E qual é sua luta? Contra o racismo, o sexismo, a perseguição contra homossexuais, o preconceito, a ignorância.
Na última frase do seu livro Sex você diz que “muita gente tem medo de dizer o que quer e é por isso que eles não conseguem o que querem”. Esse medo é o mesmo em todas as áreas da sociedade? O mesmo, de alto a baixo. Há muita repressão, muita mistificação.
O que acha da princesa Diana? Eu tenho pena do que fazem com ela. Todo mundo pega no pé dessa moça. Ela não é uma artista, é uma princesa. Casou com um sujeito para ter e criar filhos, Cercaram-na de tal maneira que ela vive numa situação temível. Tudo o que se escreve sobre ela é ruim, perverso. Deviam deixá-la em paz.

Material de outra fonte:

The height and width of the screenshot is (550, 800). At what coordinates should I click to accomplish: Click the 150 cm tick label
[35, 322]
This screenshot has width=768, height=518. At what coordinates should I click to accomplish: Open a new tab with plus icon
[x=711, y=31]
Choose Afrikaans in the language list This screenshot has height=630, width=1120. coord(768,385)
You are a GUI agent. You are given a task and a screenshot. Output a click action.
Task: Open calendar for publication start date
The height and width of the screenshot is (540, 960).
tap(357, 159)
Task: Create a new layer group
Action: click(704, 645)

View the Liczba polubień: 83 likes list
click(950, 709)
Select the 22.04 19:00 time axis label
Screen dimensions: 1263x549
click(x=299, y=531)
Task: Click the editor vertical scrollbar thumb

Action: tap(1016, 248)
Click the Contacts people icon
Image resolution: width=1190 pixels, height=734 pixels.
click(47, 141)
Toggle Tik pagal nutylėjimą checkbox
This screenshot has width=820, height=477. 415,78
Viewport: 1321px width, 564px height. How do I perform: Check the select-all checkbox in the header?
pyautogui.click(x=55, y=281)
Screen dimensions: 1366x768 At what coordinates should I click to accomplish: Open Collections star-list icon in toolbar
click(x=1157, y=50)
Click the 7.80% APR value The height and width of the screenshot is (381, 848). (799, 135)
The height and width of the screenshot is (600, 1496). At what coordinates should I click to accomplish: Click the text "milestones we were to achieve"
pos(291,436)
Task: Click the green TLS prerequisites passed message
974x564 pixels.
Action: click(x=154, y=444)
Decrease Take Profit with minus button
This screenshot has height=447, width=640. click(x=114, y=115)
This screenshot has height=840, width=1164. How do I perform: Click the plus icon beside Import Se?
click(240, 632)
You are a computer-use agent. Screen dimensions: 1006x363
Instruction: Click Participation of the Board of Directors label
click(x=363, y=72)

Por quais razões você acha que a sociedade americana vai mal? Porque nela não se diz a verdade e porque as pessoas não se divertem, não vivem a vida com prazer. É um problema que começa na infância e vai adiante no processo educacional. As pessoas são educadas para terem medo de tudo. Há medo demais por aí.
Se você fosse homem a baixaria contra seu trabalho seria a mesma? Não posso saber, porque não sou homem, mas acho que seria bem menor.
Quanto? Digamos que ela seria um quinto do que é. É um palpite razoável.
A obscenidade existe? Existe e está diante das nossas caras. É o racismo, a discriminação sexual, o ódio, a ignorância, a miséria. Há coisa mais obscena que a guerra?